3年余に及ぶコロナ禍が明け、「正常」に移り行く中、この先の実演芸術の継続的な発展に向けて様々な課題が山積しております。その一つが、実演家の活動環境の改善であります。コロナ禍を機に、実演家は平時から仕事が不定期であり、不安定な活動基盤にあることが改めて明るみとなり、社会的課題として取り上げられる機会が多くなりました。
芸団協は設立当初から芸能実演家の地位向上を掲げ、長年に亘り社会保障について取り組んで参りました。特に2022年度からは芸術家の働き方の特徴を踏まえた制度のあり方を研究し、「芸術家のための互助の仕組み」を提言するに至りました。
日本の豊かな文化芸術を国内外で展開していくためには、担い手の活動環境の整備改善は重要課題であり、その実現は数多の実演家団体から成る芸団協が果たすべき役割の一つとして引き続き取り組んで参る所存であります。

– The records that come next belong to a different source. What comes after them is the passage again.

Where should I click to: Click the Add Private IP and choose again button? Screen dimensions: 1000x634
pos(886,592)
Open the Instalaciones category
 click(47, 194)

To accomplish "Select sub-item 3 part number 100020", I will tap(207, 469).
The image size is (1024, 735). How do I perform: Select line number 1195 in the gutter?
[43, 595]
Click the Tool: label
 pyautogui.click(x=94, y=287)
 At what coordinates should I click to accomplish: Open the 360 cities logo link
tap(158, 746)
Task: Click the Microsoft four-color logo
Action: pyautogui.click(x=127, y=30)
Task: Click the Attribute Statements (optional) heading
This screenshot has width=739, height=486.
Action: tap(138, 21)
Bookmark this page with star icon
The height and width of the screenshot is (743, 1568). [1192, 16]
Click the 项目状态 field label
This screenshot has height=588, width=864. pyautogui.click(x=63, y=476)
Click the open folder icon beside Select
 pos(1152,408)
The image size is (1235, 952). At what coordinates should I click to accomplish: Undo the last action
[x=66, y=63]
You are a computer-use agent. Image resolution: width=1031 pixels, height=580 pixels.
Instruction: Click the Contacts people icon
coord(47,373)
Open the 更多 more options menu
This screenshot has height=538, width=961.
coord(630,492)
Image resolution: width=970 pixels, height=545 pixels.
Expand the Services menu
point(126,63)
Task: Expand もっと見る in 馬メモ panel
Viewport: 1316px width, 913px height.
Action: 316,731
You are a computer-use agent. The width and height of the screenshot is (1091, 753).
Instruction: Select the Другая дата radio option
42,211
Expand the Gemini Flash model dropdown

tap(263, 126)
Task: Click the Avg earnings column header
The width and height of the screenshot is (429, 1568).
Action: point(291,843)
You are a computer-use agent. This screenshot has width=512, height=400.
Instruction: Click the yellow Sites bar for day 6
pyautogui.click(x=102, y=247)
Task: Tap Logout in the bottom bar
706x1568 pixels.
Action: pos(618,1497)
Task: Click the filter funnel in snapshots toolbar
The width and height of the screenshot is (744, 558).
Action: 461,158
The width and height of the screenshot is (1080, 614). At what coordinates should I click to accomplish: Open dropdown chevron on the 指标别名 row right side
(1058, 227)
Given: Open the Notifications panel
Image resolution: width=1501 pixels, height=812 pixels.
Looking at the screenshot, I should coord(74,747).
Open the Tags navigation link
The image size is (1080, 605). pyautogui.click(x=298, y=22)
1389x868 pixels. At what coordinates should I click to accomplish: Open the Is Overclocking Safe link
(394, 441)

また、昨今の技術革新は目覚しく、実演を行う場や利用方法も大きく変化しております。実演家の活動をも脅かしかねない生成AI等の新たな問題は、世界的な関心事となっています。30周年を迎えた実演家著作隣接権センター(CPRA)設置以前より、芸団協は実演家の権利保護を強く訴えて参りました。現代に対応する権利保護のために、海外における法整備等の状況も注視しながら、これまでにも増して積極的な提言、要望等を進めていかねばなりません。
実演芸術振興事業においては、各事業も賑いを取り戻し、生の体験の大切さを実感しております。一方で、芸能花伝舎開場20周年を控える中で、この間の事業を評価、検証し、この先に芸団協が取り組むべき実演芸術振興のあり様を見直す時機にあるように思います。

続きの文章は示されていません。